I now know the physiological imbalances in my nervous system are what led to my chronic inflammation and subsequent health problems. I remember being in my doctor’s office in 2015 before being diagnosed with my digestive disorders because I had so much pain and felt like someone was sitting on my chest; I couldn’t eat and was in constant discomfort. My doctor wanted to prescribe valium, which infuriated me; not because I am against prescription medication, but because of the lack of focus on finding the root cause.
That time I listened to my body’s wisdom and refused.
What was different this time?
I knew something needed to change, but I knew valium wasn’t the answer for me. Fortunately, I had been practicing yoga for about 7 years by this time. I got down on my mat and would practice breathing or pranayama. I added a few gentle poses, and six weeks later, was in a much better place.
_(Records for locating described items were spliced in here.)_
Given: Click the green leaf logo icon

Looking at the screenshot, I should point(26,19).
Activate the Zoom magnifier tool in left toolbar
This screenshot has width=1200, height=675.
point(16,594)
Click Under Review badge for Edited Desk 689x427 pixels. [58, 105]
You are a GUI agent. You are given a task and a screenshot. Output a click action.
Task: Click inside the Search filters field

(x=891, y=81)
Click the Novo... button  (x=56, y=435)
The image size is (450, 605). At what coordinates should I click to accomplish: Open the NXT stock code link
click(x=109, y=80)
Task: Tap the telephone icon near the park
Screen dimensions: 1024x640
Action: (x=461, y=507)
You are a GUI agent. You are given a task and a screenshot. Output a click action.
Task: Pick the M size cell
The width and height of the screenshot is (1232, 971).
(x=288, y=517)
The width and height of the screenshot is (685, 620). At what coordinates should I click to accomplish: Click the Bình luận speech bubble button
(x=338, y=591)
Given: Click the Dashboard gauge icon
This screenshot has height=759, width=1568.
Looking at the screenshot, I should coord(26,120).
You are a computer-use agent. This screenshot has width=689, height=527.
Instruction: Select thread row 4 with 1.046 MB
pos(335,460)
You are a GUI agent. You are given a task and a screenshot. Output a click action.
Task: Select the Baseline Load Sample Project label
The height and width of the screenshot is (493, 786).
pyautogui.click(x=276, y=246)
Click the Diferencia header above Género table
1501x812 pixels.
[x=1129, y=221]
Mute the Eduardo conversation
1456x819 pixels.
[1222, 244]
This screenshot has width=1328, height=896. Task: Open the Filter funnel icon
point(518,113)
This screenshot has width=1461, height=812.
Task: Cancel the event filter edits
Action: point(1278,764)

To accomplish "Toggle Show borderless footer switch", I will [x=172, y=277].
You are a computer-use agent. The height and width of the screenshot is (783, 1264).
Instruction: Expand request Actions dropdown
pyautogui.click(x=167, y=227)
My acid reflux medicine helped tremendously, but yoga and breathing practices are what got me through the rough patch.
Throughout my career, many of my co-workers struggled with addiction, anxiety, depression, and inflammatory diseases such as cancer, high blood pressure, diabetes, and obesity and it dawned on me that first responders do an incredible job caring for the community but not so great taking care of themselves – me included.
In a “suck it up” culture where all of the above mentioned were viewed as part of the job, I knew there had to be a better way.
My decision to retire in 2019 came on the heels of one of the worst years of my career. At the end of 2018 my health came crashing down on me. The mental and emotional anguish and onslaught of stress hormones on my system was too much. I never really got sick, but I couldn’t get out of bed for weeks and whatever virus or illness I had lead to pneumonia, fever, and extreme fatigue.
Everyone is susceptible, but first responders have higher incidences of mental health disorders, heart disease, metabolic syndrome, and unfortunately have a decreased life span compared to the rest of the population.
So what finally changed?
Understanding there is no shame in what I felt and experienced;
Learning the connection between what happens mentally, physically, and emotionally, and;
Experiencing the power of vulnerability and peer support
After retiring in 2019, I dedicated myself to improving not just my health, but that of my family’s. This passion has led me to teaching resilience, yoga, meditation, peer support, and other wellness courses to first responders and criminal justice professionals. Additionally, in early 2021 I launched a new podcast aimed at educating and supporting first responders and their families in all areas of wellness.
After years of searching, I finally found what was missing and created the Radical Resilience program; an evidenced based holistic program for those who want to live their best life, improve health, increase energy, or strengthen mindset and relationships.
Radical Resilience is a product of what I’ve studied, practiced, and embodied over the years. It’s based on the ancient wisdom of Aryuveda delivered in a practical way for modern living. This program is based on the power of peer support. It is delivered in a supportive group environment to propel growth.